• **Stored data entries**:
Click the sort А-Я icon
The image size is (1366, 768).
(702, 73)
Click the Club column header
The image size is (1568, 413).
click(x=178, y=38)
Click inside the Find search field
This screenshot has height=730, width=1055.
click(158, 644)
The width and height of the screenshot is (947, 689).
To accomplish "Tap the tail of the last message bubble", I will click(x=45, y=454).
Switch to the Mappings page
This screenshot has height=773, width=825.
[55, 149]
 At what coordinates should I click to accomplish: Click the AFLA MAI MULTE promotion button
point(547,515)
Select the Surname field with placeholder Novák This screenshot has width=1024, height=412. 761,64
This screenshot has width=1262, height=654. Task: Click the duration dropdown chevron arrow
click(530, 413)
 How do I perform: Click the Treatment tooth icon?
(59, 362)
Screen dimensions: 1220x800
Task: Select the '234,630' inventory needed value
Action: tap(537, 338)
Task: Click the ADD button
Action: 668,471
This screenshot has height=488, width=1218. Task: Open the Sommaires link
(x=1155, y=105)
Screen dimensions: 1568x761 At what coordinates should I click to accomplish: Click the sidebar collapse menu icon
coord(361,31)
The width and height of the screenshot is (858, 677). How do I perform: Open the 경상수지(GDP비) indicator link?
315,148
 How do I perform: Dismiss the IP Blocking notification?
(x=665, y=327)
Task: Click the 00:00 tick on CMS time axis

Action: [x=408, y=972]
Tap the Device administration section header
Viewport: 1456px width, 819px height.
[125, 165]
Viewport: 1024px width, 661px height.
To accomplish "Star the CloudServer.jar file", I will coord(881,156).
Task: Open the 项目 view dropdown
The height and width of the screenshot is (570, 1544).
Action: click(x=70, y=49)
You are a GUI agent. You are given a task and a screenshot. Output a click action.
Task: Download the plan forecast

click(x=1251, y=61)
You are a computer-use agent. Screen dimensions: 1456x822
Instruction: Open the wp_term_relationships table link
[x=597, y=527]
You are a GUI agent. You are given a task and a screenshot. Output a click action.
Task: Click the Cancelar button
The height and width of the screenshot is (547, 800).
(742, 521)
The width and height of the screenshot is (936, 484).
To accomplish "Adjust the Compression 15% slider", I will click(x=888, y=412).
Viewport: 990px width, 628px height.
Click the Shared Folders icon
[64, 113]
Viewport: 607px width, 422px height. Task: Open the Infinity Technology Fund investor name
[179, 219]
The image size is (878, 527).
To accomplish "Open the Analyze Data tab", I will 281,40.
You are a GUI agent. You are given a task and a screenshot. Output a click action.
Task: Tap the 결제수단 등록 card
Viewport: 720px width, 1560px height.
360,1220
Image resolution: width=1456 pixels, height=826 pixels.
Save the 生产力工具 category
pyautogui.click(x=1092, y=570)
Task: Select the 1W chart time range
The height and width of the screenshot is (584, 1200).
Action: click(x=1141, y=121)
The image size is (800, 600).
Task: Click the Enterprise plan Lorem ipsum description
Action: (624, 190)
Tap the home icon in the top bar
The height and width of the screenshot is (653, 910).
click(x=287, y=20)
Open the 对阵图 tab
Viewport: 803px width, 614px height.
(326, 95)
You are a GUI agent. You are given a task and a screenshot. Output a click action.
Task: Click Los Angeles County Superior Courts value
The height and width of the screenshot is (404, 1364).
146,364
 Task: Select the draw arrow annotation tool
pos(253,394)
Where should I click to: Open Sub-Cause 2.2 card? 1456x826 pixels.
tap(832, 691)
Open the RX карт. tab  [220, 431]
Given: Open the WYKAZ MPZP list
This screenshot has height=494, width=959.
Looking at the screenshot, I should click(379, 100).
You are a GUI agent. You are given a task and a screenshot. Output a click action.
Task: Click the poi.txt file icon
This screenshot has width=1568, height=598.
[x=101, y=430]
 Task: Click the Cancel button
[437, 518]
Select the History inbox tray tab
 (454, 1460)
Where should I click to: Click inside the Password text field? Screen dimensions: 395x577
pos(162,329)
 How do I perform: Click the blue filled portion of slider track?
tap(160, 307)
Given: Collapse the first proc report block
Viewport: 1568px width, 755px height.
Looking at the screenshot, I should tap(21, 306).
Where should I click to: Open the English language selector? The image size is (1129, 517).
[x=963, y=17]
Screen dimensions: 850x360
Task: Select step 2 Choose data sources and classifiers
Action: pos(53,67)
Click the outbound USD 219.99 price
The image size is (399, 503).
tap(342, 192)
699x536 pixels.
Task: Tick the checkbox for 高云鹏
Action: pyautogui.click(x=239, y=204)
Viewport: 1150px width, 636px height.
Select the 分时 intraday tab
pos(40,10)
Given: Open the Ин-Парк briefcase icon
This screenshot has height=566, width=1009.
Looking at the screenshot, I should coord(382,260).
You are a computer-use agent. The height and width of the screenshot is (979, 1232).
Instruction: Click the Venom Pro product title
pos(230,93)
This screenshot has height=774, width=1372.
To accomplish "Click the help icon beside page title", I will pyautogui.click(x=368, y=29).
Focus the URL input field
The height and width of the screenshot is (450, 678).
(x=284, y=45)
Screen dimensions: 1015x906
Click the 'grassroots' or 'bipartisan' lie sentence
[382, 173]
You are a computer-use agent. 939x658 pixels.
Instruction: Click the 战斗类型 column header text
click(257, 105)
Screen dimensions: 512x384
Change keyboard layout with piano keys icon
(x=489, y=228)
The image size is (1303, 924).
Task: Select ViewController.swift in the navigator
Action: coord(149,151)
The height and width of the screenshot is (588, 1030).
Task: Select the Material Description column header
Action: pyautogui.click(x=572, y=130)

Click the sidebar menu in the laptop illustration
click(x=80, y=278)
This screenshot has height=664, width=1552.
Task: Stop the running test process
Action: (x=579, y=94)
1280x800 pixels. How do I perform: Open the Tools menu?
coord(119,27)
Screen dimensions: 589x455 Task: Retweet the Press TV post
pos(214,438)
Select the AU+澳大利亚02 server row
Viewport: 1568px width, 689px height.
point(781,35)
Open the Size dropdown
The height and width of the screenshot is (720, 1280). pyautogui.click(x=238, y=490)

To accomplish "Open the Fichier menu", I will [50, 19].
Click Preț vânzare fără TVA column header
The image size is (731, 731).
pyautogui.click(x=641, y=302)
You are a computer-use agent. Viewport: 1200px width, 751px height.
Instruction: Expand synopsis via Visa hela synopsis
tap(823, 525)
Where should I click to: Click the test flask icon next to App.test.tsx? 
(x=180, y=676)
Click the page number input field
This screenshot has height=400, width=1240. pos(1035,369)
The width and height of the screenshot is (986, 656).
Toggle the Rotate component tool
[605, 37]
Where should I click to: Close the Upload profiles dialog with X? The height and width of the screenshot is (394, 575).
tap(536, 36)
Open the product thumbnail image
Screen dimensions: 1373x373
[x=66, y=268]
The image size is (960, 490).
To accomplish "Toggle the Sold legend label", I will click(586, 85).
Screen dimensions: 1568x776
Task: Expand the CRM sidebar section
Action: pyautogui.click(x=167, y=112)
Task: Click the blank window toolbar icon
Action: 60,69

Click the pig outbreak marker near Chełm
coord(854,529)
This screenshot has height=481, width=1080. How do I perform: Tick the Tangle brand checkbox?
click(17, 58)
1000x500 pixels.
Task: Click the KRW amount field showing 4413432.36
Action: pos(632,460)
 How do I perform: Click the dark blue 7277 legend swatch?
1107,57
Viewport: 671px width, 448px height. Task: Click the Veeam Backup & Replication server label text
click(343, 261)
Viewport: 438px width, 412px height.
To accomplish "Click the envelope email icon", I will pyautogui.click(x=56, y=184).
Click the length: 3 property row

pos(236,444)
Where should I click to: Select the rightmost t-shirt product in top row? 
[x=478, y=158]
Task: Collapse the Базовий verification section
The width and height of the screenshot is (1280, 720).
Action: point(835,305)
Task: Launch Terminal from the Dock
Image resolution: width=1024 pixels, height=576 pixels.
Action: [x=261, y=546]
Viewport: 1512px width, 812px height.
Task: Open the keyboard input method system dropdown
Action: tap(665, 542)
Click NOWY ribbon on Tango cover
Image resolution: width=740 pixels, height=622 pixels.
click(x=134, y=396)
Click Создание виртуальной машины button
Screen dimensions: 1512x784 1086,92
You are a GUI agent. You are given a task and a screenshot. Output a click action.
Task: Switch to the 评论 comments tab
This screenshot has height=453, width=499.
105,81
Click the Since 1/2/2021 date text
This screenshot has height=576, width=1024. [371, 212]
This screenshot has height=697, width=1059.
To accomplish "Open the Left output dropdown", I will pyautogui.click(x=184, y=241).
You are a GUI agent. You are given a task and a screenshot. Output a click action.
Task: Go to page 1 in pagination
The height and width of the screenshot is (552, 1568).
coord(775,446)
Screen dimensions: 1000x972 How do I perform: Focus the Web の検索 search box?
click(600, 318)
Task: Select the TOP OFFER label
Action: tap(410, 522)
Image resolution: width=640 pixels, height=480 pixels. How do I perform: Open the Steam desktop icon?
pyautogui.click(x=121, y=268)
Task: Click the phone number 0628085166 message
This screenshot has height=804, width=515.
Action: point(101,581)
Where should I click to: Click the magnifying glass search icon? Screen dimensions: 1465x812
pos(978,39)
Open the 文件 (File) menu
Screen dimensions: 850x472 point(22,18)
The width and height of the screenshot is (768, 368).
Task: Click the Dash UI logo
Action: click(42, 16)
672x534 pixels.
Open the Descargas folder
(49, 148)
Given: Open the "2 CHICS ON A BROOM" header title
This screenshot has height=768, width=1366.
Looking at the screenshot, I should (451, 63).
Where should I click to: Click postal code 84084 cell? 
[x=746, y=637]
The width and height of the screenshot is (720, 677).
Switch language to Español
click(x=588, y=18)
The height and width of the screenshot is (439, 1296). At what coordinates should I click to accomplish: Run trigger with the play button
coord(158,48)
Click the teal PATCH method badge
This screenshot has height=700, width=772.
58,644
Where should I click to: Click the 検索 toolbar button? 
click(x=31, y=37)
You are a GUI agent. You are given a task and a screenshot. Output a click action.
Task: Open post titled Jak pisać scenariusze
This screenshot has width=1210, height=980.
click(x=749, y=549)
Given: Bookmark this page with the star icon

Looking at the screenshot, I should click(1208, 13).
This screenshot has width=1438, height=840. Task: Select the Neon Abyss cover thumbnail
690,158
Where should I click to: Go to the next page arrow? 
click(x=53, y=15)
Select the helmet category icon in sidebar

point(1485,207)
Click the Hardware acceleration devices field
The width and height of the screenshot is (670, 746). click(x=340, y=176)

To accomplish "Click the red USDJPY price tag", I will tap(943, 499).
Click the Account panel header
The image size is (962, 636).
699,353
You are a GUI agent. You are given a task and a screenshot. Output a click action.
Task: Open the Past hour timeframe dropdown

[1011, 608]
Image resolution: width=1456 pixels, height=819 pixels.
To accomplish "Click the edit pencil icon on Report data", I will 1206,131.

• **Required work**:
The line containing "This screenshot has height=804, width=515." and every line after it, through the last one above, should be written out word for word.

• **Answer space**:
This screenshot has height=804, width=515.
Action: point(101,581)
Where should I click to: Click the magnifying glass search icon? Screen dimensions: 1465x812
pos(978,39)
Open the 文件 (File) menu
Screen dimensions: 850x472 point(22,18)
The width and height of the screenshot is (768, 368).
Task: Click the Dash UI logo
Action: click(42, 16)
672x534 pixels.
Open the Descargas folder
(49, 148)
Given: Open the "2 CHICS ON A BROOM" header title
This screenshot has height=768, width=1366.
Looking at the screenshot, I should (451, 63).
Where should I click to: Click postal code 84084 cell? 
[x=746, y=637]
The width and height of the screenshot is (720, 677).
Switch language to Español
click(x=588, y=18)
The height and width of the screenshot is (439, 1296). At what coordinates should I click to accomplish: Run trigger with the play button
coord(158,48)
Click the teal PATCH method badge
This screenshot has height=700, width=772.
58,644
Where should I click to: Click the 検索 toolbar button? 
click(x=31, y=37)
You are a GUI agent. You are given a task and a screenshot. Output a click action.
Task: Open post titled Jak pisać scenariusze
This screenshot has width=1210, height=980.
click(x=749, y=549)
Given: Bookmark this page with the star icon

Looking at the screenshot, I should click(1208, 13).
This screenshot has width=1438, height=840. Task: Select the Neon Abyss cover thumbnail
690,158
Where should I click to: Go to the next page arrow? 
click(x=53, y=15)
Select the helmet category icon in sidebar

point(1485,207)
Click the Hardware acceleration devices field
The width and height of the screenshot is (670, 746). click(x=340, y=176)

To accomplish "Click the red USDJPY price tag", I will tap(943, 499).
Click the Account panel header
The image size is (962, 636).
699,353
You are a GUI agent. You are given a task and a screenshot. Output a click action.
Task: Open the Past hour timeframe dropdown

[1011, 608]
Image resolution: width=1456 pixels, height=819 pixels.
To accomplish "Click the edit pencil icon on Report data", I will 1206,131.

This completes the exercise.